OpenAI’s ChatGPT, Anthropic’s Claude variants, and similar models have become essential tools for billions of users. Yet these services operate on a fundamental exchange: your data, conversations, and behavioral patterns become training material for future iterations. Queries are logged, analyzed and used to refine products sold back to you or monetized through advertising. For businesses, this creates acute risks: confidential documents uploaded to ChatGPT become part of corporate training datasets and employee conversations feed directly into models that competitors might later access.

Lumo 2.0 diverges sharply from this model as every conversation, image, and piece of context remains encrypted using the same zero-access architecture that protects over 100 million Proton Mail, Proton VPN and Proton Drive users: Neither Proton nor any third party can access the conversations. The data is never used to train the model. The infrastructure sits entirely in Switzerland and it is protected by Swiss privacy laws rather than subject to US Executive Orders or American data collection requests
The capability improvements in Lumo 2.0 are substantial. On the Artificial Analysis Intelligence Index, an independent benchmark combining evaluations across agents, coding, scientific reasoning, and general knowledge, Lumo 2.0 Lite scores 127 percent higher than its predecessor, while Lumo 2.0 Max scores 240 percent higher. The system now features two distinct modes: Fast, which optimizes for everyday queries and responds up to 76 percent faster than the original version, and Thinking, which is designed for complex, multi-step reasoning tasks that benefit from visible thought processes.

Users can also upload images to analyze, generate visuals from text prompts or rough sketches, or edit existing images within the same encrypted conversation.
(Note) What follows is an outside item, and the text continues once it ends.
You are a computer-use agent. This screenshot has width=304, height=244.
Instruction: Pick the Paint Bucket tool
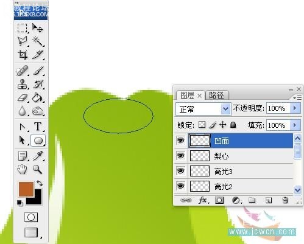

Image recognition capabilities allow analysis of documents, charts, and photographs. Lumo 2.0 also introduces substantially stronger web search functionality than its predecessor and pulls live data on news, financial information, and weather while citing sources directly, reducing hallucinations and improving factual grounding.
Proton was founded in 2013 and based in Geneva and already operates one of the world’s most widely-used privacy-focused email services and a global VPN network. Extending privacy principles to AI was a natural evolution: The company argues that as AI becomes infrastructure for work, creativity, and communication, privacy cannot remain optional.
Lumo 2.0 launches in three tiers: A free version offers core capabilities. Lumo Plus provides unlimited conversations, Projects, and advanced image generation with priority access to the fastest models. Lumo Professional targets teams with secure collaboration features designed to eliminate data leak risks.